• Brief
Among the entries below, find the lines with "agent" and copy them.

• Raw data
========================================

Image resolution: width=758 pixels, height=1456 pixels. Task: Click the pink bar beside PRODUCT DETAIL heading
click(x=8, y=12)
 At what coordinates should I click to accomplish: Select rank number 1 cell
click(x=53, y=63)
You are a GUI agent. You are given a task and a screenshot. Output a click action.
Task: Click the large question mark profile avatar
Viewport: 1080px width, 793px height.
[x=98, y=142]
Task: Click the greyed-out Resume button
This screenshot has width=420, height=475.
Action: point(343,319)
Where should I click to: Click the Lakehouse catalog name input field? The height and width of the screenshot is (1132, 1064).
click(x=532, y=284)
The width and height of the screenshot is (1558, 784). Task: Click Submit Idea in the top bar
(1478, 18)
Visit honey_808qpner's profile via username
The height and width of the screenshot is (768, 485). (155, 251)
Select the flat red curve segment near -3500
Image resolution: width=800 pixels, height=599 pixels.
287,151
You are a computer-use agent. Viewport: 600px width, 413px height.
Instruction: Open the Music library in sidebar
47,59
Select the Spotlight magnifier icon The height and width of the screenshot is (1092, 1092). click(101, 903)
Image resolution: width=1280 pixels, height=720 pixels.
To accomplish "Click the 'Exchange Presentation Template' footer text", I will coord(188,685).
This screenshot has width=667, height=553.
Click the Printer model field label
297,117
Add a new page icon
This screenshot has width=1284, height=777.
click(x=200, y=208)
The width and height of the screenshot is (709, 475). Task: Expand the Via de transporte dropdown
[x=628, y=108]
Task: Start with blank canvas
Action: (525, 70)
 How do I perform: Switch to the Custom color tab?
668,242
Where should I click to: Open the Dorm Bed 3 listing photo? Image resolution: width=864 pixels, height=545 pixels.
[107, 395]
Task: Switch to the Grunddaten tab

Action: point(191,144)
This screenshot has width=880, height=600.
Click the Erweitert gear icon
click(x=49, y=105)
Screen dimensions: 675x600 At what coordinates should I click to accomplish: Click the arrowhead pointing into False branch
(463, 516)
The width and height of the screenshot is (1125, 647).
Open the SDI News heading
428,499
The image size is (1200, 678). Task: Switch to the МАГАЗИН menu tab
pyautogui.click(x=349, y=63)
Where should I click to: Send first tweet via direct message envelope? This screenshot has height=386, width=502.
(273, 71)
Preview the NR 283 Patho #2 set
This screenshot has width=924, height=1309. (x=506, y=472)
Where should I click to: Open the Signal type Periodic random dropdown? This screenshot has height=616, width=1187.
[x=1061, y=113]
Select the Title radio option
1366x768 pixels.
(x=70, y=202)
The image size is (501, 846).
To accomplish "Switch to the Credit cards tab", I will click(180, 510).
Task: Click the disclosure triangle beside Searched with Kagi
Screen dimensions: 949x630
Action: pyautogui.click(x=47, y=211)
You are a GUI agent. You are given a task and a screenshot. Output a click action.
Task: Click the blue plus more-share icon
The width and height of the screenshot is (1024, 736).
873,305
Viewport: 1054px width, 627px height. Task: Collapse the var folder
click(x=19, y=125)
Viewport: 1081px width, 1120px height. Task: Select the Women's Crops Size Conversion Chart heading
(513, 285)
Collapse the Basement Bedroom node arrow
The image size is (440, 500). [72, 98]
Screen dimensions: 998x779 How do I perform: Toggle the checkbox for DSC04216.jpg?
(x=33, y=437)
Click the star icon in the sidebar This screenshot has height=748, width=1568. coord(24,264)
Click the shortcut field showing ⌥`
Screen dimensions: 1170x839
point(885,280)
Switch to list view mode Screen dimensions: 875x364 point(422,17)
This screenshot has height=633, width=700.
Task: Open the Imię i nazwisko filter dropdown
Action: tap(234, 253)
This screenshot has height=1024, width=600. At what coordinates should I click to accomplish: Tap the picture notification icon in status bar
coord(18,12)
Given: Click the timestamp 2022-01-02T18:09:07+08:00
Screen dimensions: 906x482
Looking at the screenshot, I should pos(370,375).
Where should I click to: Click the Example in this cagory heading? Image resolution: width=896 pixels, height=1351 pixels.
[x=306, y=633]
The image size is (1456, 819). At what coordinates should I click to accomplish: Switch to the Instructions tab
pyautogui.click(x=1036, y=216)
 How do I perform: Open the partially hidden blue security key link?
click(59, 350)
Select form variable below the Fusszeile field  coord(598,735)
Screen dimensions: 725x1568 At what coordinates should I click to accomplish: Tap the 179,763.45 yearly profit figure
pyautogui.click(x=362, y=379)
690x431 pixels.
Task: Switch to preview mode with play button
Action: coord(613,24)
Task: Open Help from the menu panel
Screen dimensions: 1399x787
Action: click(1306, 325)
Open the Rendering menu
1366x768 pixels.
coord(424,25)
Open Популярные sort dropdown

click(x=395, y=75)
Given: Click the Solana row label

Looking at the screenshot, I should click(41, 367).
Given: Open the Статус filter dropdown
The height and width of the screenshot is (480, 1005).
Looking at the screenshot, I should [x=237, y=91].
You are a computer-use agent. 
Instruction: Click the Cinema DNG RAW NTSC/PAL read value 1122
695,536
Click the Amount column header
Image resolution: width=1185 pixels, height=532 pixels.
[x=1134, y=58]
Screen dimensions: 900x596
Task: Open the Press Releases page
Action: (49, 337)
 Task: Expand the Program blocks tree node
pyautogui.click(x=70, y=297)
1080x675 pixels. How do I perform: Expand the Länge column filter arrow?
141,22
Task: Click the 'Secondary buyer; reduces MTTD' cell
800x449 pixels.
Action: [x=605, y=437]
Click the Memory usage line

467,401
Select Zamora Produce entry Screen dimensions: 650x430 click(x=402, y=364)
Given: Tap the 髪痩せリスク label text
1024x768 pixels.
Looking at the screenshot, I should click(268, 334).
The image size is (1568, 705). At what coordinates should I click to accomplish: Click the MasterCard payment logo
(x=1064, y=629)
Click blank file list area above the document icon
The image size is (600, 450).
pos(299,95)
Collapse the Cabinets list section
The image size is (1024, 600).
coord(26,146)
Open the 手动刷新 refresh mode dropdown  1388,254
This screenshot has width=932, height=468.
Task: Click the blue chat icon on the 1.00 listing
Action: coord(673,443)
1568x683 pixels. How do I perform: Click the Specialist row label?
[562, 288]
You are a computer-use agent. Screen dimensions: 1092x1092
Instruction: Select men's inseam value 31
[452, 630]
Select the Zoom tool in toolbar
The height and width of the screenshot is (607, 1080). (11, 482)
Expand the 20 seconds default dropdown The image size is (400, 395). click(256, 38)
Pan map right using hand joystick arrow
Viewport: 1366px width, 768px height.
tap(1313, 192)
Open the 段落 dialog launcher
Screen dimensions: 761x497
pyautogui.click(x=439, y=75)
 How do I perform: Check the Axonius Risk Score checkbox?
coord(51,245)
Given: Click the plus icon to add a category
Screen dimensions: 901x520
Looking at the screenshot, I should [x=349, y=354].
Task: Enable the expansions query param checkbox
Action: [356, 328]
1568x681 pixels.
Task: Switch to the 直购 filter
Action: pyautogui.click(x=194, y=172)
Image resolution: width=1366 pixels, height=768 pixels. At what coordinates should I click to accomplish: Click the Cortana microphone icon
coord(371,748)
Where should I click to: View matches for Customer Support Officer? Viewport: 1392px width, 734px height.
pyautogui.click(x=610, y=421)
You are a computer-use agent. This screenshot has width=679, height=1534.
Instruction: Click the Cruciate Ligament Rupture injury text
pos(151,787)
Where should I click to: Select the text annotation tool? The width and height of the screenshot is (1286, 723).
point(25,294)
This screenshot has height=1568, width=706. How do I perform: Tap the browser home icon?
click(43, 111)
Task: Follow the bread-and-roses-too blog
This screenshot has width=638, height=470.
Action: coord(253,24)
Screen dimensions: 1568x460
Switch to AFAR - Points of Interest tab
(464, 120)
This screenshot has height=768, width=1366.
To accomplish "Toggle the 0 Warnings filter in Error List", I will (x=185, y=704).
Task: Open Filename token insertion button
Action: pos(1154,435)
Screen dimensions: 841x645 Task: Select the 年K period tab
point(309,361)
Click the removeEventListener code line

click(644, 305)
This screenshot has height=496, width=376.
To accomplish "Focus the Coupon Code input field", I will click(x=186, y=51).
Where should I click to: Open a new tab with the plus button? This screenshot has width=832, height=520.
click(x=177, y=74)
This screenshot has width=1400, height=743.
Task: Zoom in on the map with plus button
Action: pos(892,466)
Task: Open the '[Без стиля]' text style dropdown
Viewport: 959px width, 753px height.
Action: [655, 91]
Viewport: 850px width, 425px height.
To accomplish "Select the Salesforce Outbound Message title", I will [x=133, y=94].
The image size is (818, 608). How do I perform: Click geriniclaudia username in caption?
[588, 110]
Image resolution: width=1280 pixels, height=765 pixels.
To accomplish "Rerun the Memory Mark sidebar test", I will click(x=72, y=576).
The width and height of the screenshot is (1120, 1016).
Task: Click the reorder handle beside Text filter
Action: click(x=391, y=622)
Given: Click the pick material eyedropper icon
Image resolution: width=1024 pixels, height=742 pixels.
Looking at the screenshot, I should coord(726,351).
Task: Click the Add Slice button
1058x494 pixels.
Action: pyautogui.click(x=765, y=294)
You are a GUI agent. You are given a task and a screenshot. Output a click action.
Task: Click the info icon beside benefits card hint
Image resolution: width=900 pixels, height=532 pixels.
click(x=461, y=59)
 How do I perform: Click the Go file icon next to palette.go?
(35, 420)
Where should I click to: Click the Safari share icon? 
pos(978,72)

========================================

• Result
You are a GUI agent. You are given a task and a screenshot. Output a click action.
You are a computer-use agent. Viewport: 600px width, 413px height.
You are a GUI agent. You are given a task and a screenshot. Output a click action.
You are a computer-use agent. 
You are a computer-use agent. Screen dimensions: 1092x1092
You are a computer-use agent. This screenshot has width=679, height=1534.
You are a GUI agent. You are given a task and a screenshot. Output a click action.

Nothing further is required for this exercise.